Thanks again for having such a great forum here, though I better submit my build log of my experimental keezer build.

Experimental in the sense I have used second hand and cheap materials initially until I have a grand plan/design I am happy with, hence the Redneck reference as it looks a bit agricultural at this stage  . This will more than likely be an evolving build as I modify and change things to either improve functionality or looks on this unit.

The Kelvinator 200 ltr I picked up off Facebook buy and sell for $60






Trial fitting the kegs, Thought I was clever when I went to look at the freezer and traced the bottom of the kegs onto cardboard and took cut outs with me, failed to notice the taper, and thought I would be able to fit 4 in the main floor.

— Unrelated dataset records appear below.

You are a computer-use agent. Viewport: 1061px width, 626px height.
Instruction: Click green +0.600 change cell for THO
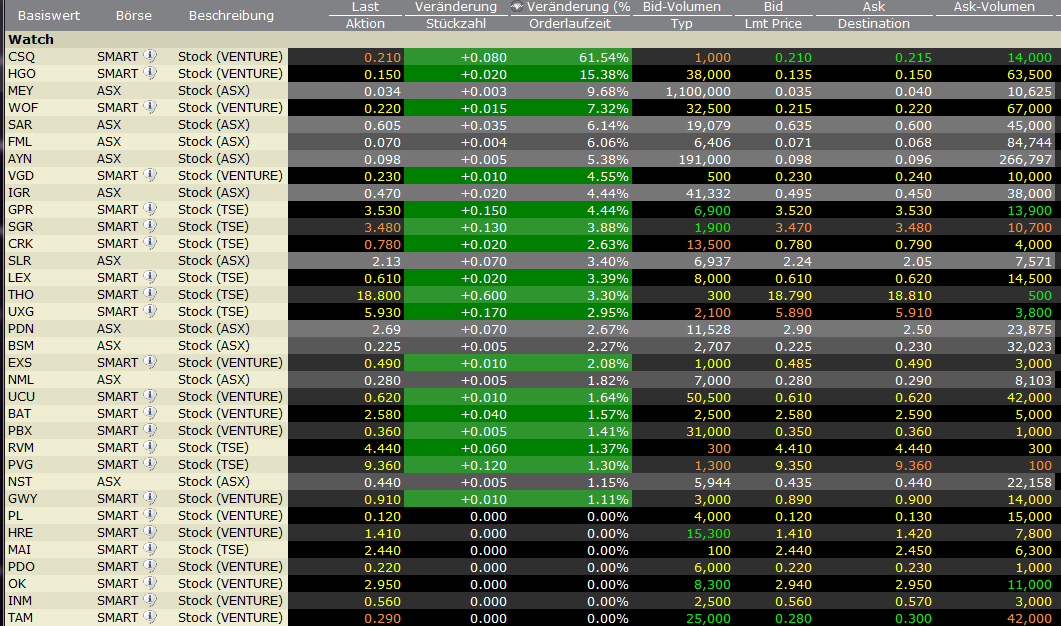(483, 295)
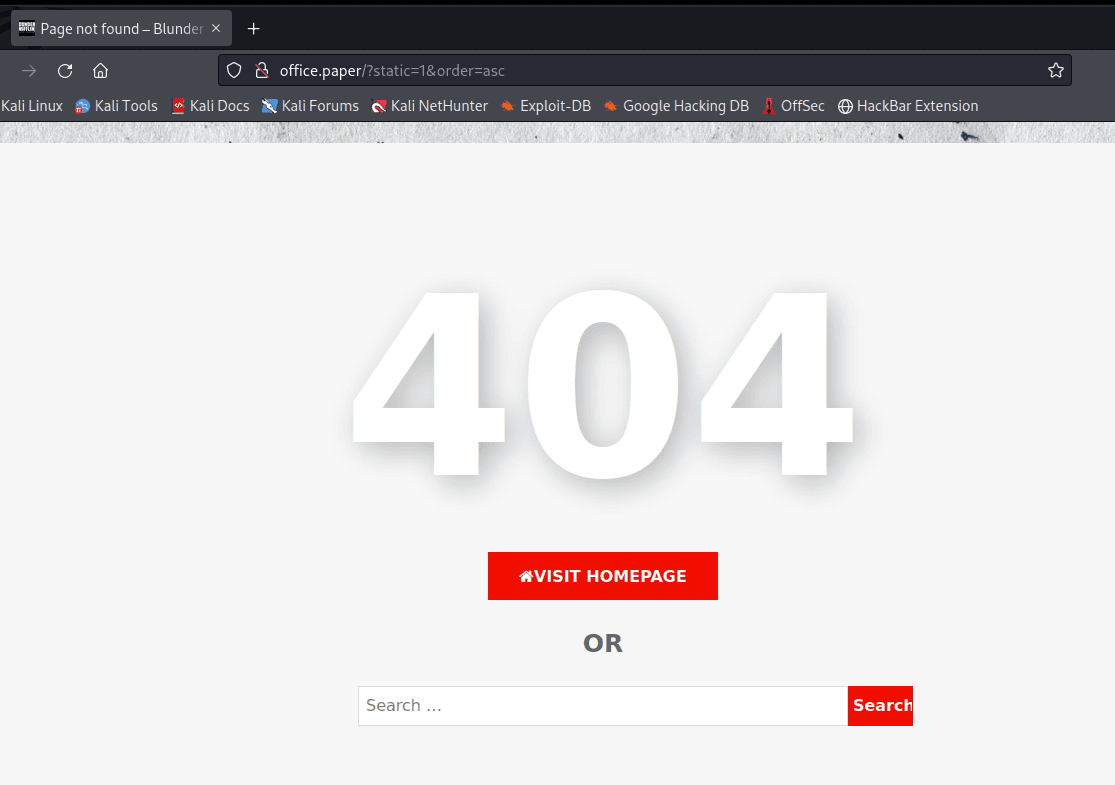Click the home icon in toolbar

point(100,71)
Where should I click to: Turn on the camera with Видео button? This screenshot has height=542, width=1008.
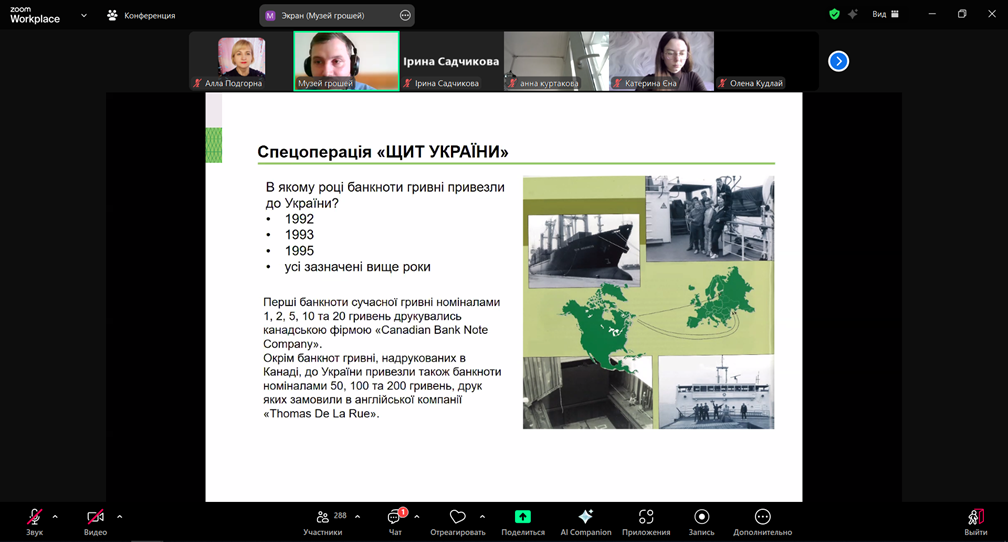pos(95,521)
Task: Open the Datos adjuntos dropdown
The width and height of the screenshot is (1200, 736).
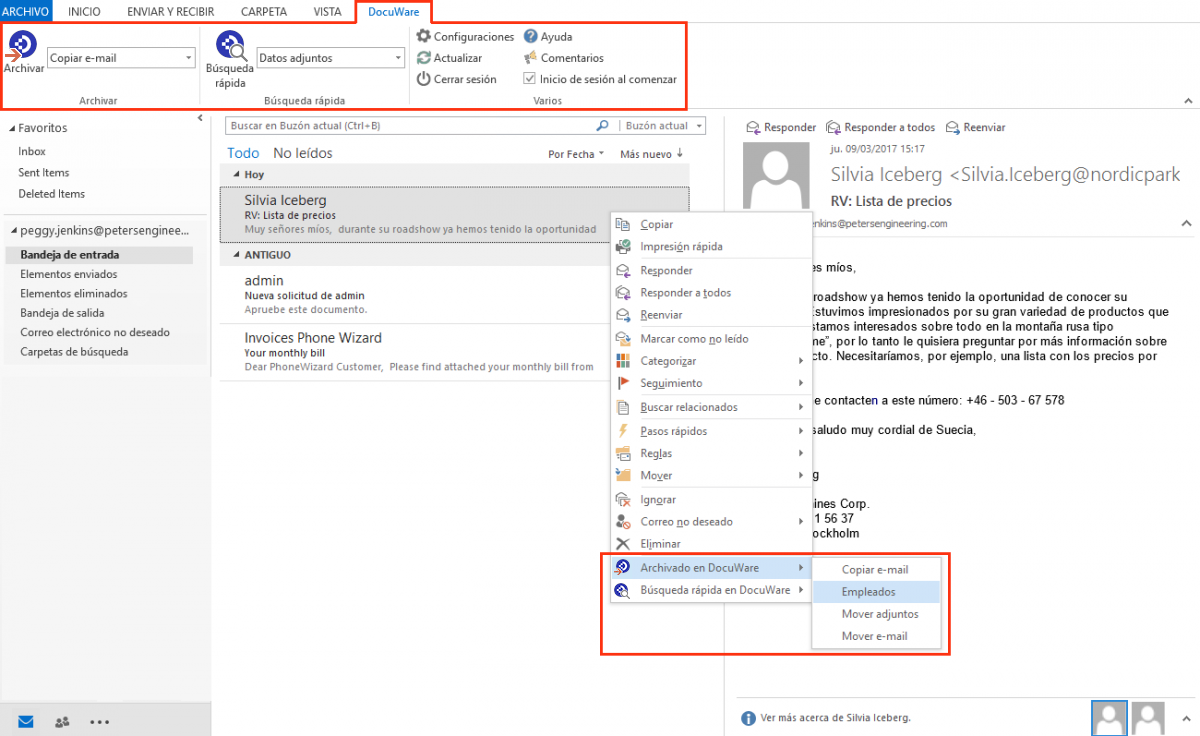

Oh well, 3 ain't bad.





Mock up of my coffin box, and drip tray prior to cutting/drilling.





Bit the bullet...










My temp controller and my sensor vessel...





Internal plumbing:





First cab off the rank...





Currently at two taps, left tap Rye whiskey and dry, right tap Cooper Draught home brew.





At the moment everything is working fine, and the missus is happy with her Rye and dry on tap as I mentioned earlier this will more than likely evolve, as this is just the beginning of my foray into kegging, but I will tell you this it is a heap better than the whole bottling caper.

Cheers for having a look and I will keep this updated as things evolve.

Clevo


----------



## altone (28/8/18)

Clevohead said:


> Hi guys,
> 
> Currently at two taps, left tap Rye whiskey and dry, right tap Cooper Draught home brew.
> 
> ...



You don't have a still - and if you do, only use it to make essential oils right? <never know who's watching>

Like your internal setup and at that price for the freezer you're a lucky bloke.
That upturned esky on the top really jars my eyes though.
Maybe wrap it in timber or stainless to give it a better look?
If you want to keep it redneck - maybe some old fence palings 

Seriously though, a nice cheap bit of homemade kit.


----------



## Clevohead (28/8/18)

altone said:


> You don't have a still - and if you do, only use it to make essential oils right? <never know who's watching>
> 
> Like your internal setup and at that price for the freezer you're a lucky bloke.
> That upturned esky on the top really jars my eyes though.
> ...


Thanks Altone, like I said in the initial post just nutting out how it all works, my mate does up old willow eskies in his spare time (see below) he has taken it upon himself to do one for the coffin box, so it will be a bit prettier soon enough 

Oh and duly noted about our water filter  

It works well, it may not be too pretty yet, but it pours cold beer, and premix and I could't be happier.


----------



## altone (28/8/18)

A lick of paint and a bit of artwork round the taps and it'll be awesome.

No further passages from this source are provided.